Sunday, April 30. 2006
systemagazin freut sich, die deutsche Erstveröffentlichung eines langen Gespräches von Kurt Ludewig, systemagazin-Autor und einer der Pioniere der systemischen Therapie in Deutschland, mit Humberto Maturana präsentieren zu können, der Anfangs der 80er Jahre die Entwicklung des systemischen Ansatzes in Europa stark beeinflusst hat. Dieses Gespräch ist in spanischer Sprache erstmals 1992 in Chile als Buch erschienen, eine erste deutsche Übersetzung wurde 1994 von José R. Rama-Souto angefertigt, die aus unterschiedlichen Gründen nicht veröffentlicht wurde.

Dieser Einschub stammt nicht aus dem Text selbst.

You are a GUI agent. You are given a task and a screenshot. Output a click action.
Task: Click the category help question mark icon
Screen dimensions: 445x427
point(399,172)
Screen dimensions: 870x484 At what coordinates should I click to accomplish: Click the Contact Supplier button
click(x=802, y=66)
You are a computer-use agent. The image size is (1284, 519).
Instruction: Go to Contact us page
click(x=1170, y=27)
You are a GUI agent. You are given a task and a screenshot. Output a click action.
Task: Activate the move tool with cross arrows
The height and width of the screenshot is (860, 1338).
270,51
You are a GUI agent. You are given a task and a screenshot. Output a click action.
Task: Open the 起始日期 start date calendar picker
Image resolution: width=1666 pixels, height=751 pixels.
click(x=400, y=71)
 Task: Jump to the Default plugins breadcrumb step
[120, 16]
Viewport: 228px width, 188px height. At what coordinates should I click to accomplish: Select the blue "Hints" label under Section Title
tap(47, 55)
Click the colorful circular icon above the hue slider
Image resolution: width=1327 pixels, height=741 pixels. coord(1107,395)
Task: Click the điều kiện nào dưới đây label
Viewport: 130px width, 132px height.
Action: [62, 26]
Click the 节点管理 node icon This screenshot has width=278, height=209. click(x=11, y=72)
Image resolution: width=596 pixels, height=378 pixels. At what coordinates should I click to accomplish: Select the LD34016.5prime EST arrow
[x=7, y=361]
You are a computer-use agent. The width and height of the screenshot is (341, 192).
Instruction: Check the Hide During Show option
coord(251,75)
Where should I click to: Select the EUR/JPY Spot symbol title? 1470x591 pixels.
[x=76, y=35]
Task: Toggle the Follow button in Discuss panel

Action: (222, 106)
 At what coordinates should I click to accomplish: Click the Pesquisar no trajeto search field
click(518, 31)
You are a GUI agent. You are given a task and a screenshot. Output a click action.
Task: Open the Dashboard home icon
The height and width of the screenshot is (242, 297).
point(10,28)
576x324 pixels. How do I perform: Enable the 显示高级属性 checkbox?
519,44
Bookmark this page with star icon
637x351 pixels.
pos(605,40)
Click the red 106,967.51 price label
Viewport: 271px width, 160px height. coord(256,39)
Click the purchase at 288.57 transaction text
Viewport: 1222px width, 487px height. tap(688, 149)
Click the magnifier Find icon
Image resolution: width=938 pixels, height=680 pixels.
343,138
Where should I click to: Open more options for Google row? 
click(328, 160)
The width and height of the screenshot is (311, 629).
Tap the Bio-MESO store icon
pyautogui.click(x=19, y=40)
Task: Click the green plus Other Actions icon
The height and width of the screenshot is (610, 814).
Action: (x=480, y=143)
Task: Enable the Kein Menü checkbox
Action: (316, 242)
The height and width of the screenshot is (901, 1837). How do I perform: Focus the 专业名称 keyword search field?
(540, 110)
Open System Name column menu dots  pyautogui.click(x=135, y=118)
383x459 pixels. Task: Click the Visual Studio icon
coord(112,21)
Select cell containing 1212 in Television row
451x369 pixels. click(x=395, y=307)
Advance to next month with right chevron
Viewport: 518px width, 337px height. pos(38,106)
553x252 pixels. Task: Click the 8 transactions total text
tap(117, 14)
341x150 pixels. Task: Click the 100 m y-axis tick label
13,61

Kurt Ludewig, der selbst aus Chile stammt und sich schon als Übersetzer des Bestsellers von Maturana und Franciso Varela "Der Baum der Erkenntnis" Verdienste um die Verbrereitung des Werkes von Maturana erworben hatte, hat im Jahre 2006 diese Übersetzung (71 Seiten, PDF) vollständig überarbeitet und Teile neu übersetzt. Gegenstand des Gespräches zwischen ihm und Maturana sind die Fragen und Themen aus dem "Baum der Erkenntnis". Auch wenn der Beitrag Maturanas für die Entwicklung der systemischen Theorie in geschichtlicher Perspektive aufgrund der verstärkten Rezeption der Theorie Luhmanns (zu der Kurt Ludewig wiederum ebenfalls wichtige Beiträge geleistet hat) seit Ende der 80er Jahre zunehmend in den Hintergrund getreten ist, stellt der vorliegende Text eine wichtige Quelle beim Studium der Geschichte des systemischen Ansatzes dar. Ich freue mich daher besonders, dass Kurt Ludewig sich entschieden hat, als Forum für die Erstveröffentlichtung dieser Arbeit das systemagazin zu wählen und danke ihm herzlich für die damit verbundene Arbeit. Den Leserinnen und Lesern dieses Gespräches wünsche ich eine anregende Lektüre. Tom Levold
Sunday, April 23. 2006
Liebe Leserinnen und Leser,
ich freue mich, Ihnen den mit 24 Jahren derzeit vermutlich jüngsten systemagazin-Autoren Alexander Löcher aus Chemnitz vorstellen zu können, Student der Politikwissenschaft, Soziologie und Interkulturellen Kommunikation an der TU Chemnitz, der einen schönen Rezensionsaufsatz über das frühe Buch (1981) von Niklas Luhmann über "Politische Theorie im Wohlfahrtsstaat" zur systemischen Bibliothek im systemagazin beisteuert. Viel Spaß bei der Lektüre Ihr Tom Levold
Wednesday, April 19. 2006
Als neue Autorin und Rezensentin für das systemagazin möchte ich an dieser Stelle Dagmar Wiegel aus Köln vorstellen. Als Coach und Organisationsberaterin bespricht sie in erster Linie Bücher, die für BeraterInnen im Organisationsbereich von Interesse sind. Ihre Rezensionen sind bislang im Online-Portal MW-online erschienen, dem an dieser Stelle für die freundliche Genehmigung zur Veröffentlichung herzlich gedankt sei. Nach der Besprechung von David Kletts Buch über "paradoxe Anforderungen an Familienunternehmen und ihre Unternehmensfamilien" ist hier als neue Besprechung eine Rezension von ihr über den Band von Fritz B. Simon, Rudolf Wimmer und Torsten Groth zu lesen:
"Mehr-Generationen-Familienunternehmen. Erfolgsgeheimnisse von Oetker,
Merck, Haniel u. a."
Ihr Resümee: "Lesenswert! Ein Beginn, sich Unternehmen anders zu nähern als rein unter der Berücksichtigung der Bilanz, ein mutiger Schritt hinter die Fassaden der Unternehmen zu blicken. Hier auch mutig von den gefragten Familienunternehmern selbst, die sich auf das Risiko einließen, in gewissem Rahmen Internes preiszugeben, was – angesichts der Regeln dieses Unternehmenstypus – besonders erstaunlich ist. Der Rezensentin hat es Mut gemacht, sich durch scheinbar selbstverständliche Grundsätze auch in anderen Themenbereichen, nicht abschrecken zu lassen, genau diese zu hinterfragen und nach möglichen – evtl. sogar sinnvolleren - Alternativen zu suchen".